I am — or rather the Meeteetse library is — probably going to be leaving the League of Awesomeness, or at least the 365 Library Days part of it. If I have a moment sometime, I’ll drop by and see how the rest of you are doing. I think it’s a cool project, and it could potentially be a great way to get some news coverage for your library — both for your library’s use of technology but also, and more importantly, for the things you do at your library that you are documenting (hint: start writing press releases)! For now, though, I’m going to go back to ordering books and trying to read more of them, thinking about summer reading, and wondering if it’s really essential for me to convince people that Firefox is so much better than Internet Explorer — another thing I turn out not to be good at.
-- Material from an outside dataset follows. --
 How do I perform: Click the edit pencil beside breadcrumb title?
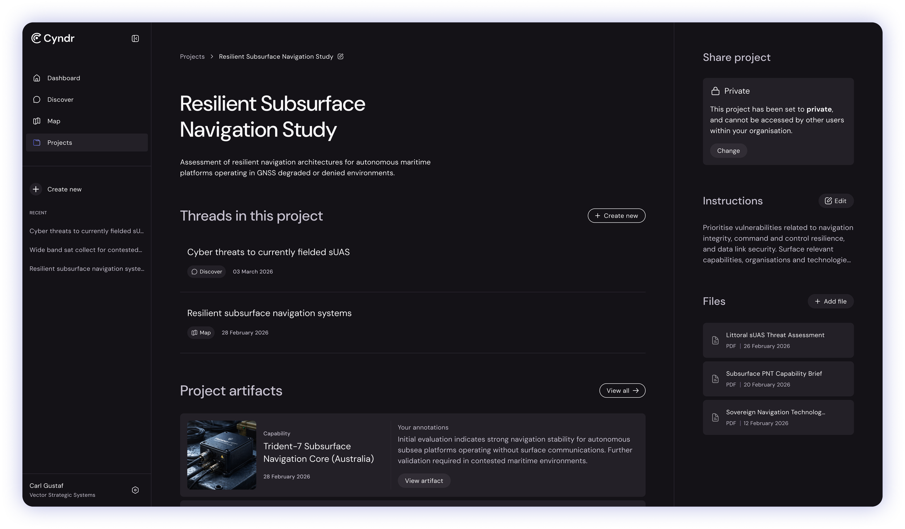(x=340, y=57)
One year ago today I started my job here in Meeteetse. I put together a handout of some of the things that we’ve done–and I should emphasize the we, because most of these things would not be possible without the work of my coworkers–in the past year for the Legislative Reception last month. I thought that for my one-year anniversary, I’d post it (with various self-promotional hyperlinks) here.
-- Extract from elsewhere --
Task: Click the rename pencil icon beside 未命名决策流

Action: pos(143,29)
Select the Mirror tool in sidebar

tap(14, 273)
In 2006, the Meeteetse Branch Library. . .
- Hosted programs with Craig Johnson, author of The Cold Dish and Death Without Company and Betty J. Schmidt, author of Meeteetse: The Start of the Big Horn Basin.
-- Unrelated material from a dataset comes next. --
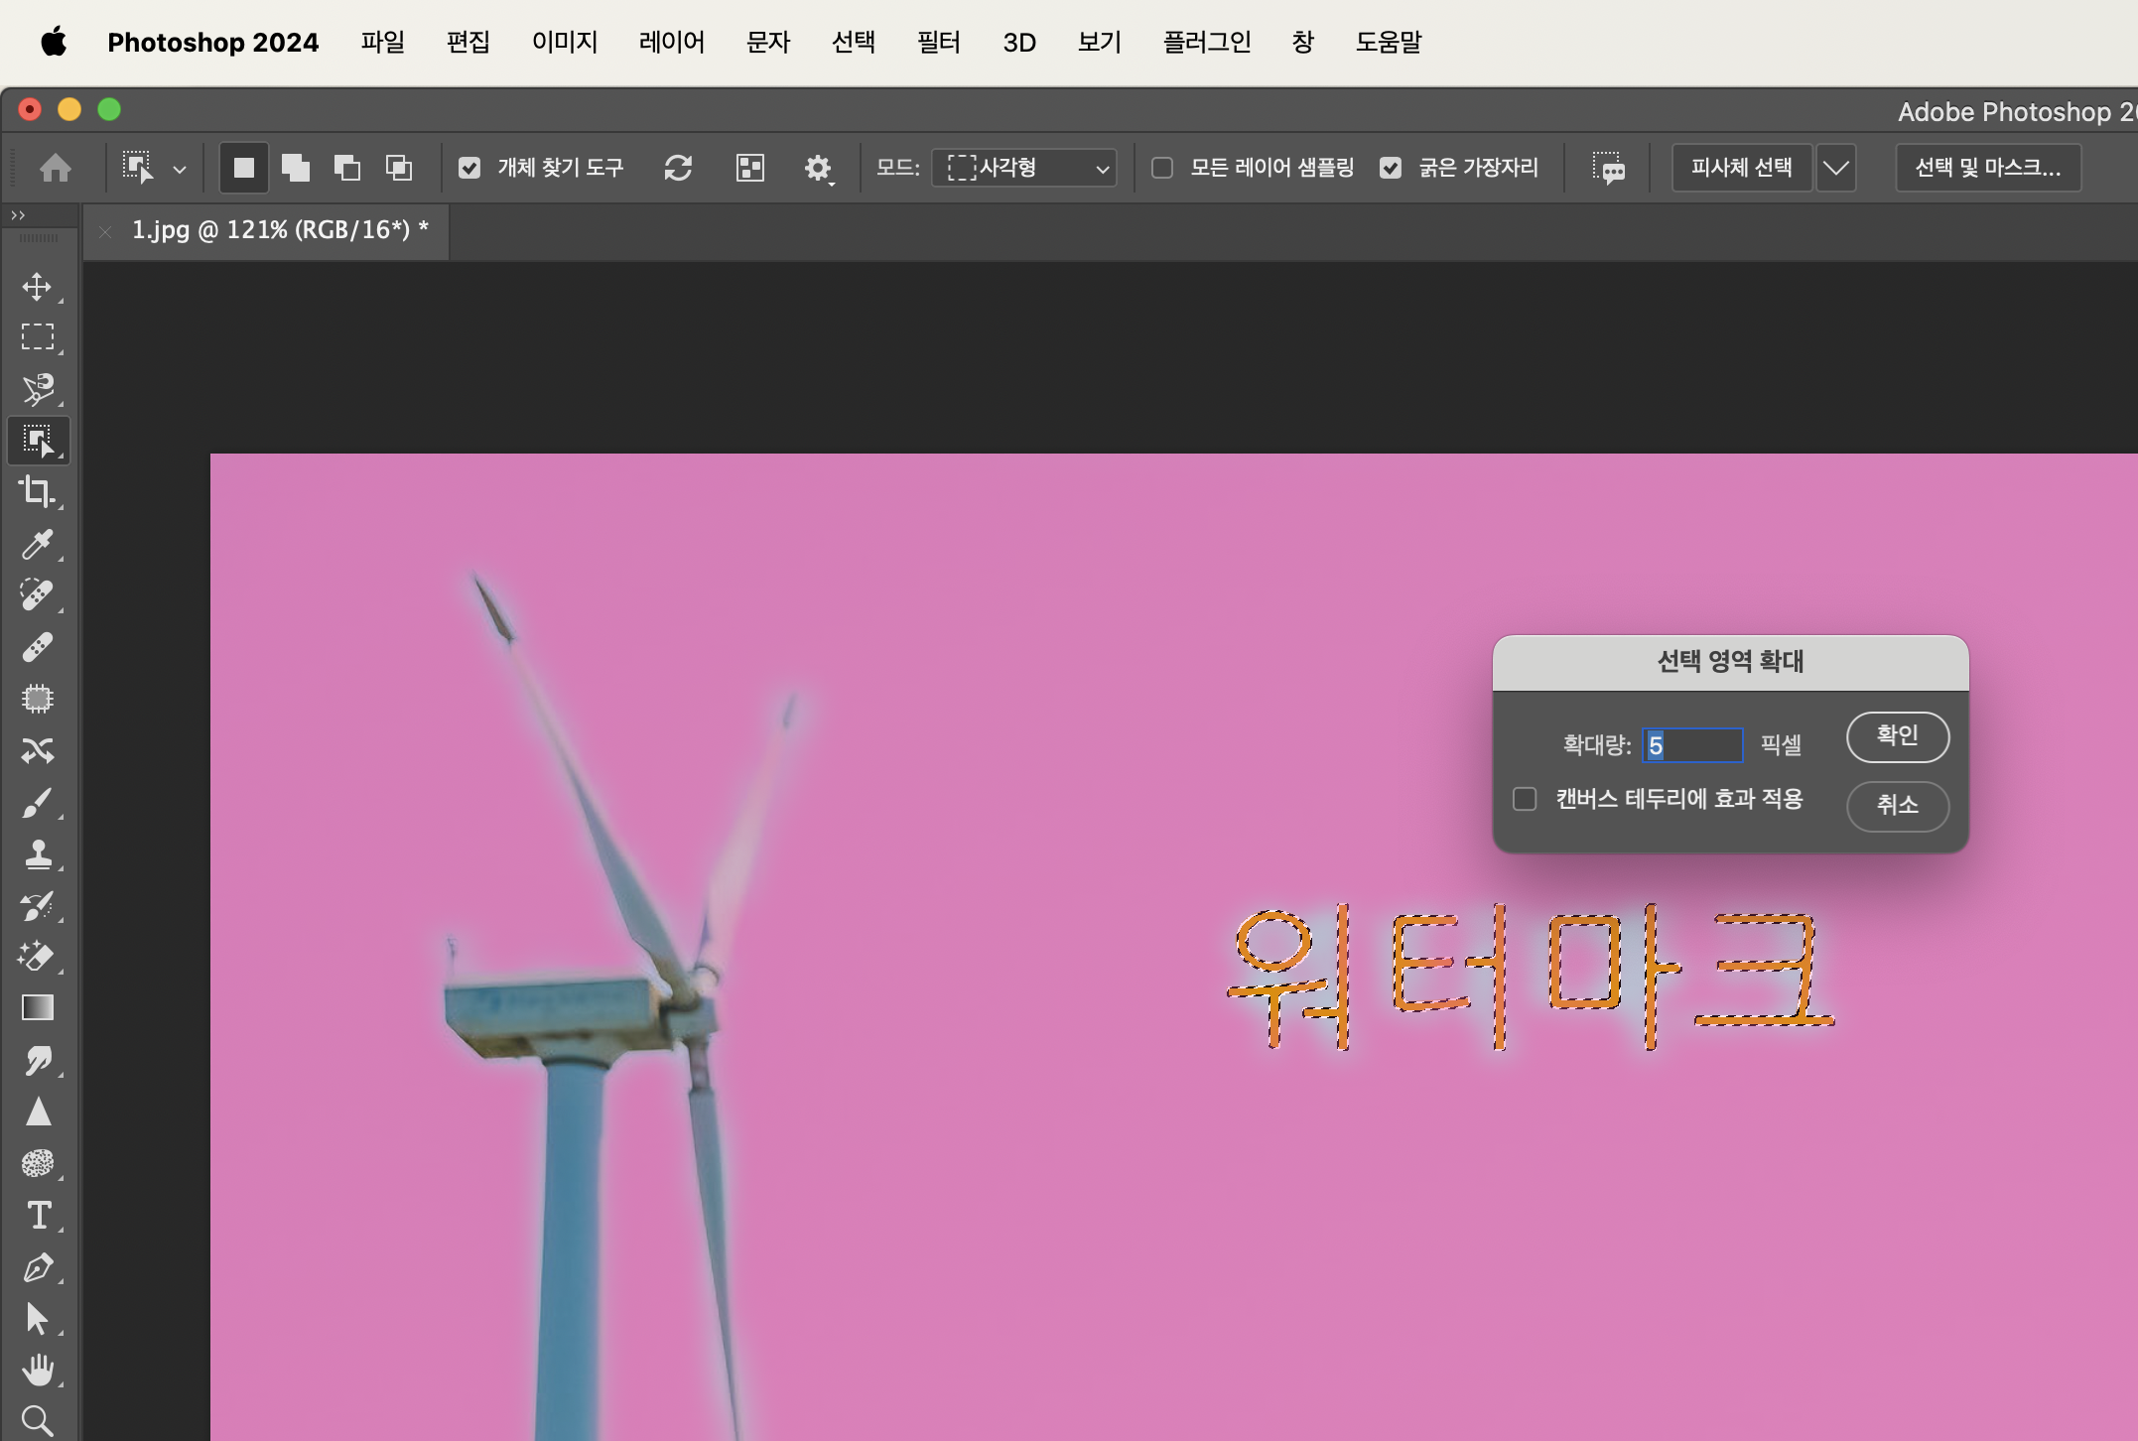Open the 레이어 menu
Image resolution: width=2138 pixels, height=1441 pixels.
click(671, 42)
- Enrolled 106 kids in Summer Reading and had an Adult Summer Reading Program for the first time ever with 40 participants.
- Held classes and workshops on digital photography and MedlinePlus.gov, and provided individual tutoring on computers.
- Offered story time for preschoolers every Tuesday and a monthly book discussion group for adults.
- Participated in the Meeteetse Schools’ Education Fair and hosted meetings of the Wyoming Humanities Council and the University of Wyoming Outreach Office.
- Provided internet access, magazines, books, and comfy chairs to residents, tourists, Tour de Wyoming bikers, and US Forest Service firefighters.
- Started a Flickr.com account for photos, a wiki for the county library system, and a del.icio.us bookmark account to keep track of recommended resources for students and teachers.
- Had librarians attend What’s New in Children’s Literature in Billings, MT; the Wyoming Libraries Database meeting in Sundance; and the American Library Association conference in New Orleans.
There are many more things I’d like to do, and many I’d like to do differently, or better, but for today I’m just focusing on all the stuff that we have done, which, if I do say so myself, seems like quite a bit.
I spent most of this past week in Cheyenne, WY. Well, to be more exact, I spent two days in Cheyenne and two days getting there and back–it’s a seven hour drive from Meeteetse and even farther from Cody and Powell, our other Park County libraries.
Our business in Cheyenne was two-fold: on Wednesday several of us attended a Rural Library Sustainability Workshop, which is sort of a canned workshop developed by WebJunction and put on by the good folks at the Wyoming State Library. Thursday night was the Wyoming Library Association’s legislative reception, where we thanked our legislators for supporting Wyoming libraries (thanks, Pat Childers, Alan Jones, Elaine Harvey, Lorraine Quarberg, Hank Coe, and Ray Peterson, Park County’s delegation!) and encouraged them to support the Wyoming Library Endowment Bill.
As is so often the case, the best part was meeting librarians from around the state and sharing ideas. I also got to meet a few people I knew only from the web, including Digital Initiatives Librarian Erin Kinney, whom I know from Flickr; and Katie Jones from the Wyoming State Law Library, whom I know from their blog, Law Library Letter.
Now I’m back in Meeteetse–back home.